A German parliamentarian of Turkish origin has called for Muslim women to throw off their headscarves and embrace Western values. After receiving death threats for the remarks, she is under police protection. Politicians are defending her right to free speech.

A Turkish-German parliamentarian has received death threats for her critique of the head scarf.
With the increased focus on immigrants in Germany, it sometimes seems like integration success stories don't exist. They do. And Ekin Deligöz is one of the country's finest. A Turkish-born German citizen, she now serves in the seat of German democracy, the Bundestag. But, cultural emissaries like Deligöz don't only build bridges, they also sometimes expose the vast differences that make their existence so crucial.
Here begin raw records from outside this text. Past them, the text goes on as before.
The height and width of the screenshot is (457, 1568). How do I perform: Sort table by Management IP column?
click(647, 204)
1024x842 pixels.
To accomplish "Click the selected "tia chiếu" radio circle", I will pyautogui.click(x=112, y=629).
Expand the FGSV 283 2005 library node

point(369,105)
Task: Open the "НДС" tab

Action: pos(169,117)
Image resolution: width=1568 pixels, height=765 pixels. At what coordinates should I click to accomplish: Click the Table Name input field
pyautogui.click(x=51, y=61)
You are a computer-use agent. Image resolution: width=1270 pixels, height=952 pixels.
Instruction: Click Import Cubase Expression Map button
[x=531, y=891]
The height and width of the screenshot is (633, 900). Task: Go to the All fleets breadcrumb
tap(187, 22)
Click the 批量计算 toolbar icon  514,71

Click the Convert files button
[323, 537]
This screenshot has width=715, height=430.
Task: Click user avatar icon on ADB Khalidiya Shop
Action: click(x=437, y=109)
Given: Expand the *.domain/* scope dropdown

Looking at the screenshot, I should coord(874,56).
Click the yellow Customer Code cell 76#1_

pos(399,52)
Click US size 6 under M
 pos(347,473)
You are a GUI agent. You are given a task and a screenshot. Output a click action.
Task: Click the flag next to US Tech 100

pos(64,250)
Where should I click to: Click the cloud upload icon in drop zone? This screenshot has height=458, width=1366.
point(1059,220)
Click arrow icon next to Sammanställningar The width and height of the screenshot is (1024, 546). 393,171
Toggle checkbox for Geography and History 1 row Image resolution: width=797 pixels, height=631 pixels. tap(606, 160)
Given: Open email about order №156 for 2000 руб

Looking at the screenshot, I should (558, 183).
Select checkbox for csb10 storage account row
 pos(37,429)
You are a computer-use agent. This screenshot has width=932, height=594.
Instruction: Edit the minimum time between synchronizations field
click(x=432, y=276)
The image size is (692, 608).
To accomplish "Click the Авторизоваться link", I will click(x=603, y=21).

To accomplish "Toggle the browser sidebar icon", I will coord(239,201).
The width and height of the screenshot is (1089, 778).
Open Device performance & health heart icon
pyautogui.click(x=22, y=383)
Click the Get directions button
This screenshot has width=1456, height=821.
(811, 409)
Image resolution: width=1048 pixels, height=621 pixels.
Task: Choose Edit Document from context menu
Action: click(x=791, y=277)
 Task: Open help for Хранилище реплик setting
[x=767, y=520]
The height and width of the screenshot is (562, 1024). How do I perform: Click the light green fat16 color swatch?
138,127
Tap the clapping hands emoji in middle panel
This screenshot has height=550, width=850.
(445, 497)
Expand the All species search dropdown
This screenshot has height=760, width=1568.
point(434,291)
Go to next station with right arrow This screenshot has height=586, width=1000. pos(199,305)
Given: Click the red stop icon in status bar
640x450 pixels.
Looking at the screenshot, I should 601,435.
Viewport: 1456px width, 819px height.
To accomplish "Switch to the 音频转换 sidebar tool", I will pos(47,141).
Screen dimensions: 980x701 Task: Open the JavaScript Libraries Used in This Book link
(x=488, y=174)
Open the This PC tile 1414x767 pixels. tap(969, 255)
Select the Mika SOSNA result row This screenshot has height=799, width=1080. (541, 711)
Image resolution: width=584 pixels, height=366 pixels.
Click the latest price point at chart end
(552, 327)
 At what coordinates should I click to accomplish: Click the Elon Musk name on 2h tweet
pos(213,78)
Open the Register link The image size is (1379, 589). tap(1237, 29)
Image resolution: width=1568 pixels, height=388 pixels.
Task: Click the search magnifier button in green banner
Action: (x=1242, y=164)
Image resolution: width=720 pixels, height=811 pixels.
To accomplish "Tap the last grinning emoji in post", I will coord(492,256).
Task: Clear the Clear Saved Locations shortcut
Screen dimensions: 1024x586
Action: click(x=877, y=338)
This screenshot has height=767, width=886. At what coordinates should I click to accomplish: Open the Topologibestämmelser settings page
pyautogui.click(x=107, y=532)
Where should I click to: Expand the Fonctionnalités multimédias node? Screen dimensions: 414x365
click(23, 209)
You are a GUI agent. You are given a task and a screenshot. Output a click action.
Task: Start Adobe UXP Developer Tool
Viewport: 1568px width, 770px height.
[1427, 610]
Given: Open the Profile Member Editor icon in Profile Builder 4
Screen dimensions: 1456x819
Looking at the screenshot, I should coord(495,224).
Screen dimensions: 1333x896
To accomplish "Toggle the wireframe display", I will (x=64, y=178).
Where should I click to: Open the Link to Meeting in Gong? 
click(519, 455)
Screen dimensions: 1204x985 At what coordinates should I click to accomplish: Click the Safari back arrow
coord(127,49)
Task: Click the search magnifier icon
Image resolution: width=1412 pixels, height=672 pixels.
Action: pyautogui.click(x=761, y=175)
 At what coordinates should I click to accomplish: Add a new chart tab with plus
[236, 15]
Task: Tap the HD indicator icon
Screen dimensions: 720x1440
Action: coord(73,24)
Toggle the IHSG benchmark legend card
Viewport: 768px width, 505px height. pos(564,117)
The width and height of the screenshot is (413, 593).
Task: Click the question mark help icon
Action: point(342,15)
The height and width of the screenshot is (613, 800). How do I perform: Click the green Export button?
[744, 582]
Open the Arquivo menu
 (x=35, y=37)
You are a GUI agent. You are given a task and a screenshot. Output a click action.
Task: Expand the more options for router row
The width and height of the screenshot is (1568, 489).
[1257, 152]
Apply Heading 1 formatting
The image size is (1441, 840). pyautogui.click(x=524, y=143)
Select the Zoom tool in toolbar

That, in fact, is why Deligöz is now kept company by a police detail. The Green party member has received death threats for calling on Muslim women to take off their headscarves and to embrace German society and values two weeks ago. "You live here, so take your headscarf off," Deligöz was quoted by the Bild am Sonntag newspaper as saying.

In addition to the threats, she has also been the victim of a negative media campaign in Turkey with tabloid stories comparing her to the Nazis. In a letter of complaint written to the Turkish Ambassador by the head of the Green Party Renate Künast, she indicated that Deligöz had been "insulted in writing, by telephone, and also in person ... overwhelmingly by Turkish men."

Deligöz sees the headscarf as a symbol of female oppression and patriarchy. If it were just a fashion accessory, she says, "then I wouldn't now be under police protection."

A number of Muslim organizations in Germany have accepted an invitation from Künast and the Greens to discuss the threats and to talk about "behaving with respect toward each other."



Meanwhile, a number of German politicians are vociferously denouncing the threats and defending Deligöz's right to freedom of speech. "It is absolutely legitimate that a woman who is Muslim herself ... makes this appeal, said German Interior Minister Wolfgang Schäuble. In an interview with the German radio station RBB, he continued, "What we lawmakers must decisively support is that someone can voice these opinions and that one doesn't need police protection to do so."

Norbert Lammert, president of the Bundestag and a close ally of Chancellor Merkel, called the threats "a severe attack on the core values of our constitution."

Deligöz is pleased at the support the German government has provided. "Most threats were supposed to intimidate me," she said, "but in a democratic society it should be possible to also express a critical opinion."



Comment: These views of the Green member of the German Parliament should be echoed here in Australia. The recent Hilali crisis will ensure that they are.